Christopher Smith, Professor of Ancient History, returns to the University of St Andrews to take up a Leverhulme Major Research Grant after eight highly successful years leading Britain’s largest overseas research institution for humanities and the fine arts, the British School at Rome.

BSR highlights since 2009 include work at dozens of archaeological sites across Italy and the wider Mediterranean basin; the concluding conference and exhibition of the AHRC-funded beacon project Transnationalizing Modern Languages: Mobility, Identity and Translation in Modern Italian Cultures, featuring Derek Duncan (School of Modern Languages); a major international conference, Rome and Persia, with Prof. Ali Ansari (School of History and President of the British Institute for Persian Studies); a joint keynote lecture celebrating the UK’s role in MilanExpo 2014 by Lord Stern, President of the British Academy, and Wolfgang Buttress, award-winning architect of the British pavilion; one of the last public events by Seamus Heaney; and a presentation of William Kentridge’s acclaimed installation on the banks of the Tiber, Triumphs and Laments.

Christopher led a €2million building refurbishment which significantly reduced energy costs in the beautiful but notoriously leaky Lutyens designed building which is home to hundreds of researchers and artists every year, and celebrated the beginning of its second century in 2016 wind- and water-tight for the first time in decades. It won the first Premio Hassan Fathy in 2017, awarded by the Ordine degli Architetti di Roma, for the combination of sustainable technology in listed buildings.

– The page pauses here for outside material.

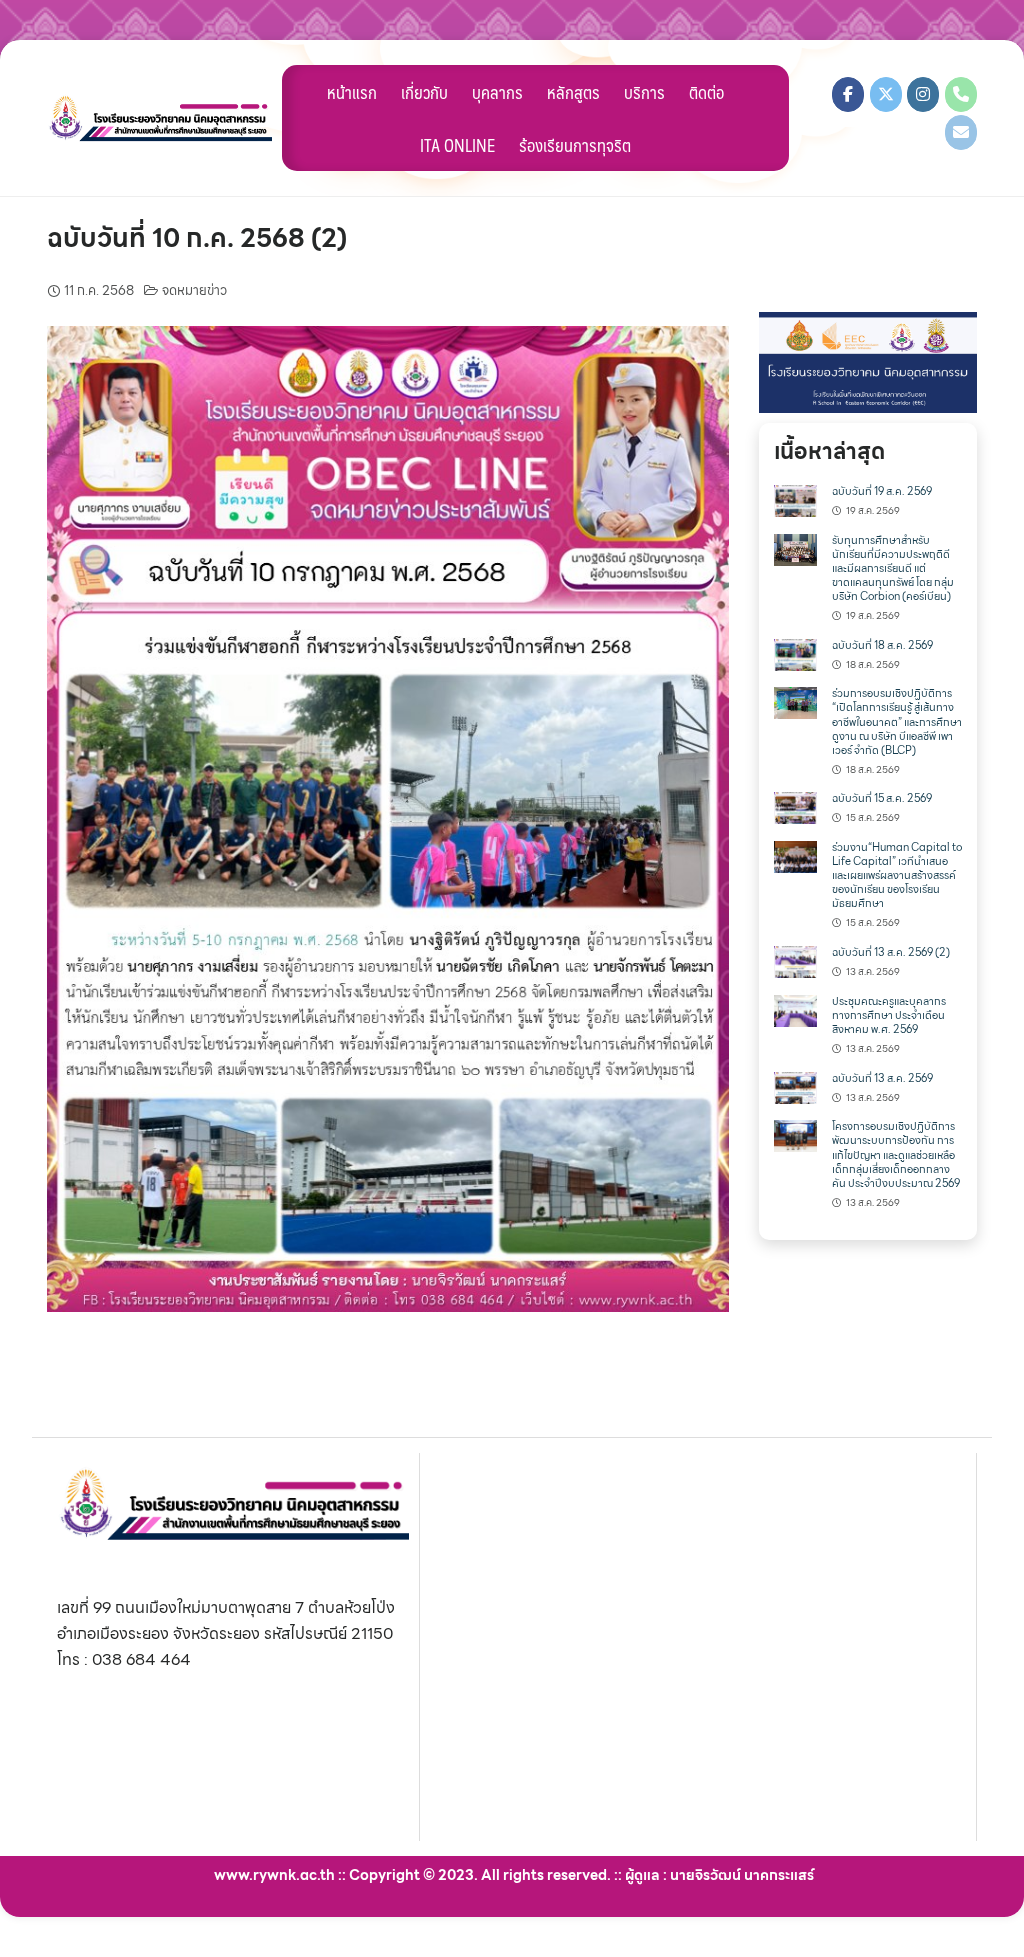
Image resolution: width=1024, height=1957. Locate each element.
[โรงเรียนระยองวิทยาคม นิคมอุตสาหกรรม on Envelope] (961, 132)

Christopher was from 2012 to 2017 the elected President of the Unione Internazionale degli Istituti di Archeologia Storia e Storia dell’Arte in Roma, the body which represents more than thirty foreign and Italian research institutes. The Unione in this time established an annual festival of culture in Rome, signed a concordat with Italy’s Research Council, the Consiglio Nazionale delle Ricerche, and oversaw the creation of a library research portal, URBiS, giving access to over two million books, periodicals, photographs and other items for the study of Rome and Italy from antiquity to the present day.

Christopher has been elected a corresponding member of the Deutsches Archäologisches Institut, a member of the Association for Studi Etruschi ed Italici, and a member of the Accademia Etrusca di Cortona (founded in 1726!). He has also been elected a member of the Academia Europaea, and in 2017 received from the Mayor of Rome the Premio ‘Cultori di Roma’ , on the 2770th birthday of Rome on the Capitoline Hill.